Objetivos:
(1) Diga se cada afirmação abaixo está de acordo com o texto sobre as emendas orçamentárias, respondendo sim ou não e citando literalmente as palavras do texto que decidem a questão. (a) O bloqueio do pagamento das emendas de comissão foi decidido pelo ministro Flávio Dino no final de 2024. (b) O novo modelo permite identificar o autor final das emendas de comissão. (c) O projeto de Resolução 1/2025 altera a Resolução 2 de 1995.
(2) Dê continuidade ao texto sobre as emendas orçamentárias a partir da última frase apresentada.

Texto para leitura:
· · · ·

No último texto que escrevemos, tratamos sobre o embate entre o Legislativo e o Judiciário em torno das emendas orçamentárias. O cerne da discussão incide sobre a falta de transparência no processo de destinação das emendas de comissão, que tiveram seus recursos ampliados significativamente nos últimos anos.

No final de 2024, o Supremo Tribunal Federal (STF), mais precisamente o ministro Flávio Dino, decidiu pelo bloqueio do pagamento dessa modalidade de emenda. Na decisão, Dino questionou a falta de clareza quanto à destinação desses recursos, o que poderia comprometer a transparência e o princípio democrático da alocação orçamentária.

Congresso aprovou nova resolução para regulamentar emendas antes de votar o orçamento.

Congresso aprovou nova resolução para regulamentar emendas antes de votar o orçamento.Vinicius Loures/Câmara dos Deputados

Diante da crise institucional gerada pela decisão do STF, Executivo, Legislativo e Judiciário negociaram um acordo no final do ano, buscando uma solução para viabilizar a execução orçamentária desses recursos sem ferir a transparência e, consequentemente, a pluralidade de vozes institucionais em torno da deliberação das emendas de comissão.

Como consequência desse acordo, o Legislativo aprovou o projeto de Resolução 1/2025, que altera a Resolução 1/2006 do Congresso Nacional, modificando as regras de funcionamento da Comissão Mista de Orçamento. Entre os principais pontos destacados na normativa está a necessidade de construção de atas e de justificativas mais detalhadas sobre o processo de alocação das emendas. No caso das emendas de comissão, ficou determinado que após a aprovação da Lei Orçamentária Anual (LOA), os líderes partidários deverão ouvir suas bancadas, conforme a Lei Complementar nº 210/24.

Há questionamentos em relação a esse modelo, pois ele ainda não permite determinar a discriminação do autor final das emendas de comissão, uma vez que as indicações ficarão a cargo dos líderes partidários.

Não é novidade o uso de resoluções para enfrentar crises decorrentes do mal uso dos recursos públicos pelo Congresso Nacional. Por exemplo, diante do escândalo dos “Anões do Orçamento”, em 1993, em que parlamentares utilizavam as emendas parlamentares para desviar recursos públicos, o Legislativo aprovou a Resolução n 2 de 1995 CN, definindo regras e procedimentos transparentes para a atuação dos legisladores sobre a elaboração do orçamento.

· · · ·

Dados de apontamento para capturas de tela
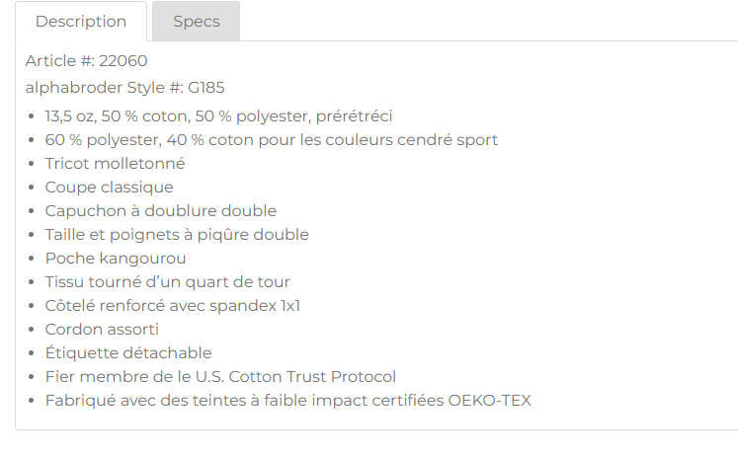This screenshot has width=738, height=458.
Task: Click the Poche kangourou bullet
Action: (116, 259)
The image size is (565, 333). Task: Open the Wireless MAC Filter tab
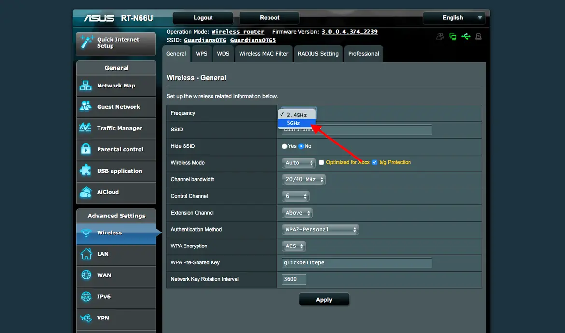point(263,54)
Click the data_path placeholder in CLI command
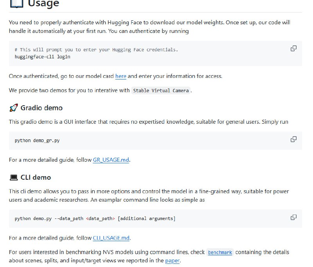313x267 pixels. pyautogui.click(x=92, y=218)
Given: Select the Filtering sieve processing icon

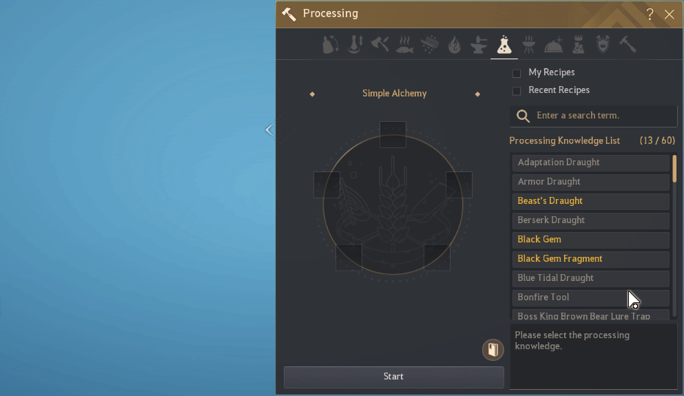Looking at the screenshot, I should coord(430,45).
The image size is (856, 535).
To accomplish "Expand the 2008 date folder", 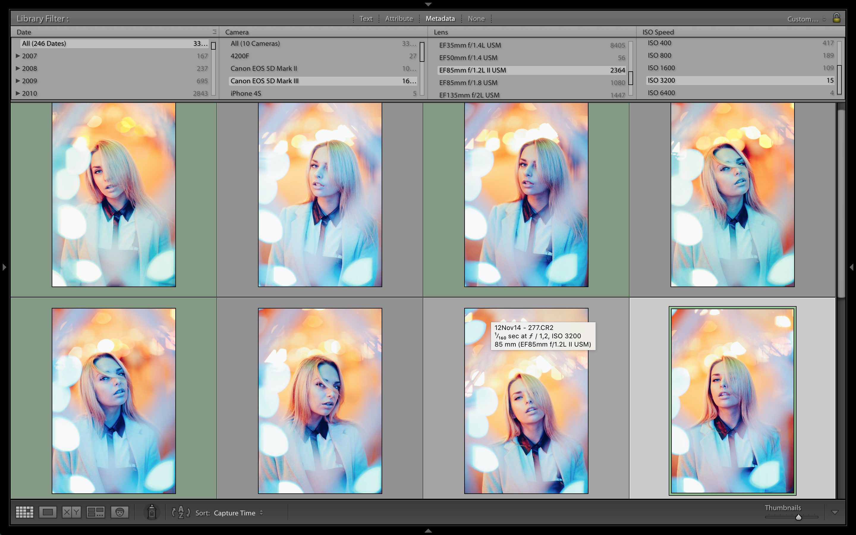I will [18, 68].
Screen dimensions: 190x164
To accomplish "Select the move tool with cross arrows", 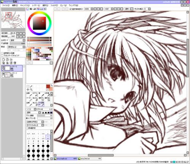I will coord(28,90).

· · · ·

Respostas por tarefa:
(1)
(a) Sim: "No final de 2024, o Supremo Tribunal Federal (STF), mais precisamente o ministro Flávio Dino, decidiu pelo bloqueio do pagamento dessa modalidade de emenda."
(b) Não: "ele ainda não permite determinar a discriminação do autor final das emendas de comissão"
(c) Não: "que altera a Resolução 1/2006 do Congresso Nacional"

(2)
Além disso, o novo ordenamento descentralizou o poder do relator-geral do PLOA, transferindo parte de suas prerrogativas institucionais de análise do orçamento para as subcomissões temáticas e para os relatores-adjuntos e setoriais, impondo maior controle sobre a distribuição dos recursos e buscando evitar novas irregularidades.

É importante destacar, no entanto, que as Resoluções de 1995 e 2025 apresentam diferenças significativas. Enquanto a primeira descentralizou o poder, limitando a influência do relator-geral e reforçando o papel dos órgãos colegiados, a mais recente adotou uma lógica inversa. O projeto de Resolução de 2025 reduziu a capacidade deliberativa das comissões e fortaleceu o papel das lideranças partidárias na destinação dos recursos, concentrando o poder na cúpula do Congresso.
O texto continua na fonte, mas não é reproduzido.